L’hôpital psychiatrique étudié par Goffman était un lieu où prenaient place de nombreuses violences physiques et psychosociales sur les malades. Et vous pouviez vous retrouver interné dedans et subir les brimades de l’institution parce que vous étiez un meurtrier incapable de contrôler ses pulsions, parce que vous étiez en dépression ou parce que vous étiez un homosexuel dans un milieu social où c’était considéré comme une déviance pathologique. Quel cocktail ! Tout ça est une autre époque, pensez-vous.

Effectivement, les mouvements de contestation ont fait évoluer le système psychiatrique depuis les années 1950. Mais ne croyez pas que nous soyons aujourd’hui à l’abris de traitements aussi arbitraires. Les sciences ne sont pas faites que de science. Ce que font les scientifiques repose aussi sur des contraintes émanant d’institutions, traditions, croyances, de notre culture…

Il arrive que ces contraintes fassent l’objet de débats, il arrive aussi qu’on y soit si habitués qu’on ne pense même pas à les remettre en cause.
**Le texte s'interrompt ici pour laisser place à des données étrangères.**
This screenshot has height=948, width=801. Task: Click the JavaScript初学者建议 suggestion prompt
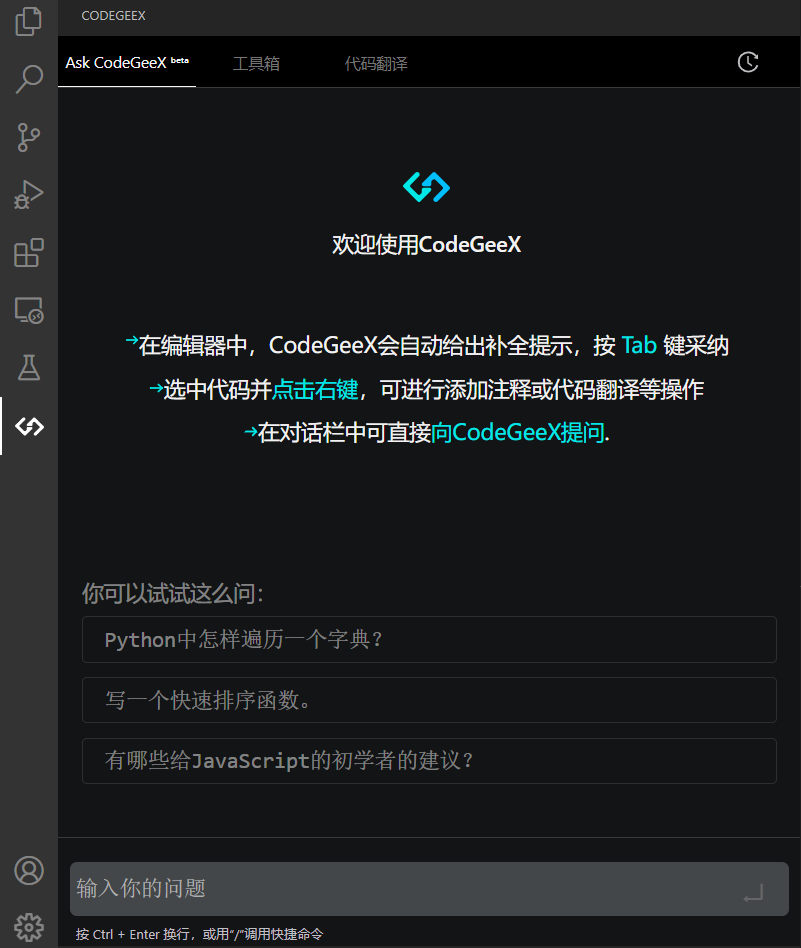428,761
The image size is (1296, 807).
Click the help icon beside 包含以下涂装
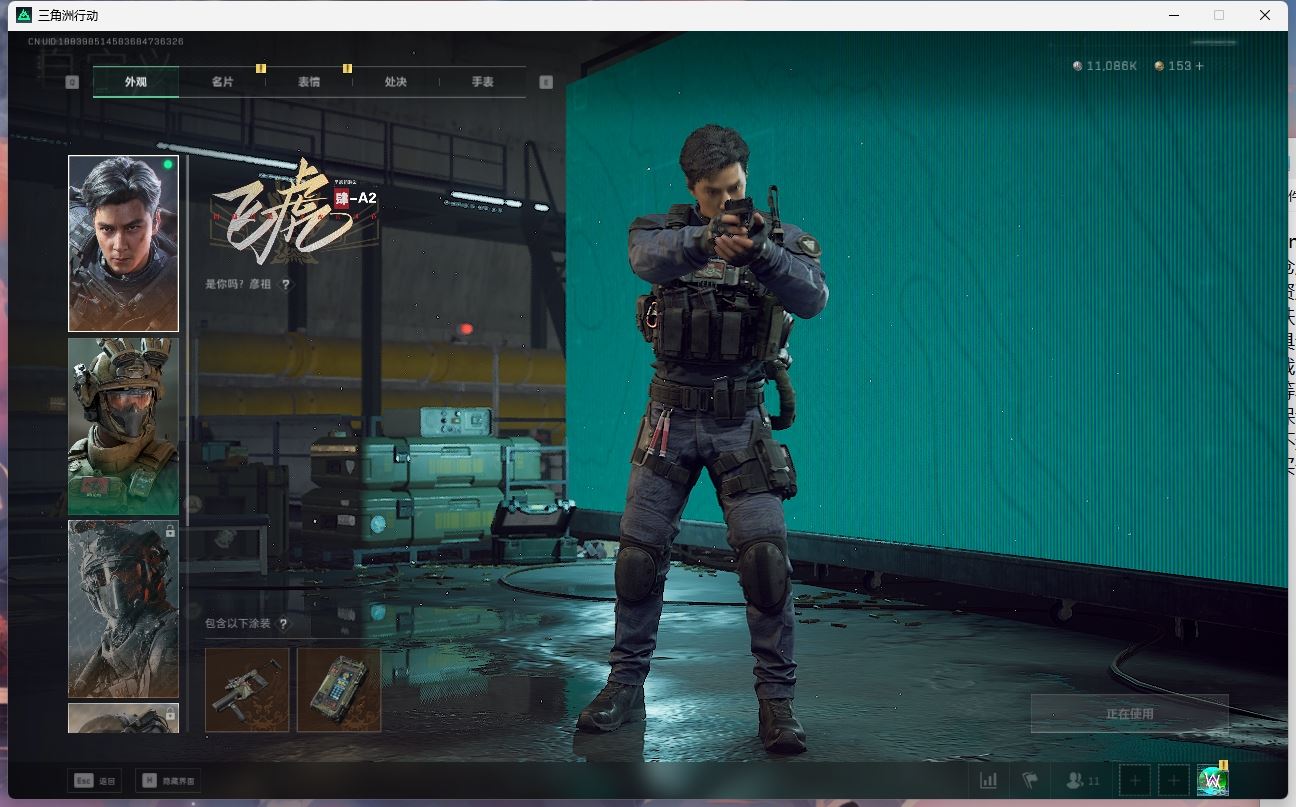(284, 623)
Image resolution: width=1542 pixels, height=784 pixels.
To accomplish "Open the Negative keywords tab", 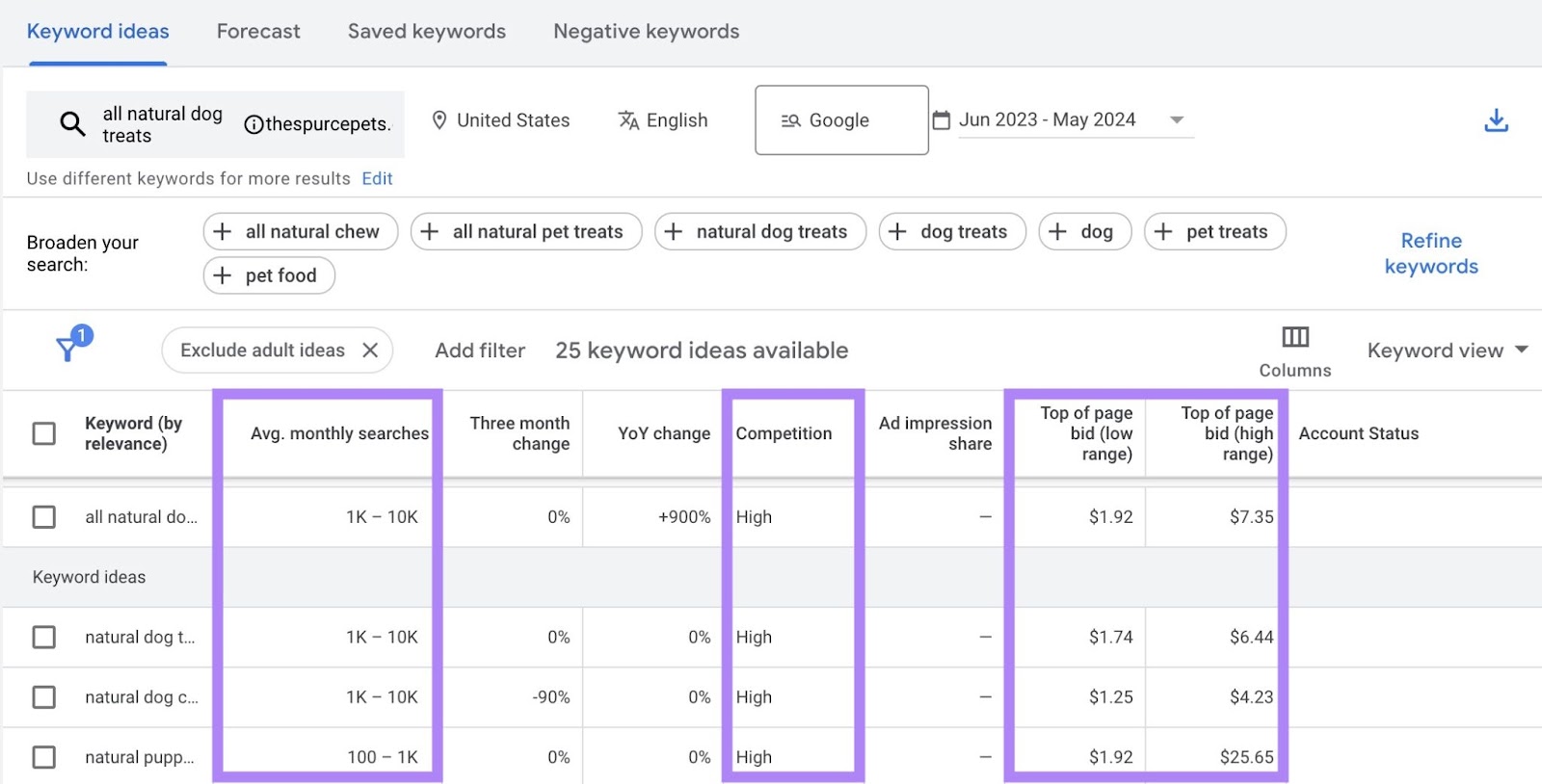I will point(646,32).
On n’imagine pas toujours l’importance de cette influence de notre culture sur la science. Et on est vite porté à croire que ce sont les chercheurs engagés et militants qui sabotent l’objectivité de la science. C’est une erreur : non seulement l’engagement et l’objectivité scientifique sont compatibles, mais il arrive que les deux se renforcent mutuellement.
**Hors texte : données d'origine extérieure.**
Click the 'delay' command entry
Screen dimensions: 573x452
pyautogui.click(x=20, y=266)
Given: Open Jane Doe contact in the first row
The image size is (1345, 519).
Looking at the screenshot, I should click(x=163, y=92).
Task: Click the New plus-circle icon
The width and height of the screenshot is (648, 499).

Quand on étudie statistiquement l’inégalité des chances dans la vie entre les enfants d’ouvriers et de cadres, on révèle tout un continent d’injustices qui doivent être analysées si l’on veut comprendre le fonctionnement de notre société, et que l’on ne verrait pas si l’on n’avait pas eu l’idée de braquer le regard là-dessus. L’engagement, plutôt que de nuire à l’objectivité, permet souvent d’anticiper des questions que la culture commune et scientifique nous cache.

Pendant des décennies, une grande partie des psychologues et psychologues du couple ont accordé peu d’importance aux violences sexuelles « ordinaires » que vivaient beaucoup de femmes dans leur couple : pressions, culpabilisation, rapports qui ne semblaient consentis que par le silence d’une femme en « étoile de mer »… Ce n’est pas seulement le grand public qui a été largement aveugle à la question, mais aussi la société scientifique.
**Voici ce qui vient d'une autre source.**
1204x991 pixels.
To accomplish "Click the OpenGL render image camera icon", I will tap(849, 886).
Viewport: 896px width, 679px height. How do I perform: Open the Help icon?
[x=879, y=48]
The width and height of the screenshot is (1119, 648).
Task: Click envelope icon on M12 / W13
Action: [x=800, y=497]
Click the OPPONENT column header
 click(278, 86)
Nombre de psychologues du couple suggéraient au mari d’être un peu plus doux et à la femme d’être un peu plus compréhensive, ou de faire un effort au pieu pour soulager monsieur et préserver l’harmonie érotique du foyer. Beaucoup n’ont jamais compris pourquoi, dépourvues d’un soutien clair sur ces questions, des femmes construisaient des stratégies d’évitement du lit conjugal, trainaient et s’endormaient plus ou moins volontairement chaque soir devant la télé puis rejoignaient leur chambre les yeux mi-clos pour conserver une vie de couple pacifique tout en fuyant l’affrontement que représentaient pour elles les pressions excessives de leur conjoint.

Quand le mouvement #metoo est arrivé, une partie de ces psychologues et mêmes des psychiatres, chercheurs ou praticiens, ont doucement commencé à remettre en question leurs discours et la façon de recevoir ces témoignages féminins. Concrètement, cela signifie qu’un mouvement militant destiné au grand public a bouleversé des sciences en faisant réaliser à leurs spécialistes que leur travail avait ignoré tout un univers qu’ils auraient dû observer aussi !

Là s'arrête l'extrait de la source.